Non sono passate due generazioni dalla
fine del padre, insieme col maschio, che siamo già alla fine della madre. La
notizia non è nuova, i generi non esistono più da tempo. Ma sono cessati, con
la grammatica e l’ideologia nuove, anche la storia e il ruolo, la storia e
l’avvenire del ruolo: la donna era famosa per generare, ora non più.
A differenza del padre, cancellato come maschio,
la madre resiste come femmina, ma come fattrice, non più come donna. L’utero in
affitto è opzione irresistibile. Ma oltre che del fascino dell’esclusiva
materna, fa perdere alla donna la stessa funzione.

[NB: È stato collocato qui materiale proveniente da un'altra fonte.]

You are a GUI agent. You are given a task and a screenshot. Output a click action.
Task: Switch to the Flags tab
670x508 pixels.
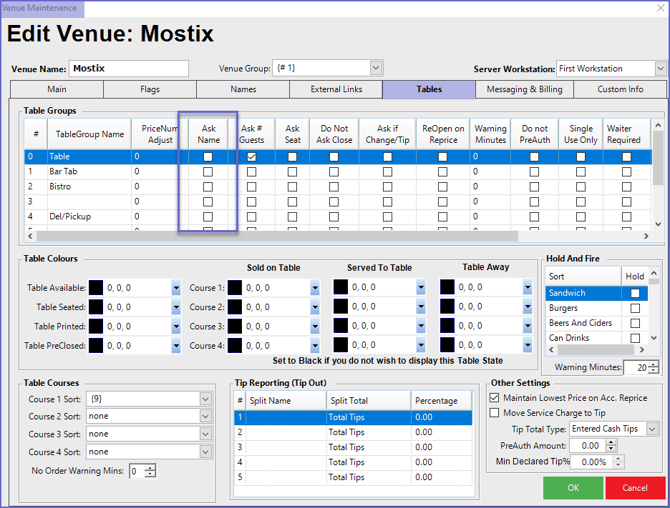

È ancora fattrice, ma al
livello basso dell’animalità. Viene da dire al livello della gatta o della
mucca, ma ancora più basso – gli animali fanno dei “figli”, li accudiscono, non
li partoriscono per i macelli o le gioie domestiche. La maternità surrogata, la
ricetta del futuro, è un’animalità limitata, per quanto remunerata.
È finita la madre perché è finito il concetto
di figlio. Si parla adesso di astratta genitorialità, nota la storica. E di un “diritto
al figlio” come a un qualsiasi oggetto. Come obiettare a una “civiltà dei
diritti”? Scompare la madre, dopo il padre, per una deriva inarrestabile della
ragione. O della ragione presa al suo laccio – la ragione democratica, che va a
due cavalli, anche se a quattro cilindri.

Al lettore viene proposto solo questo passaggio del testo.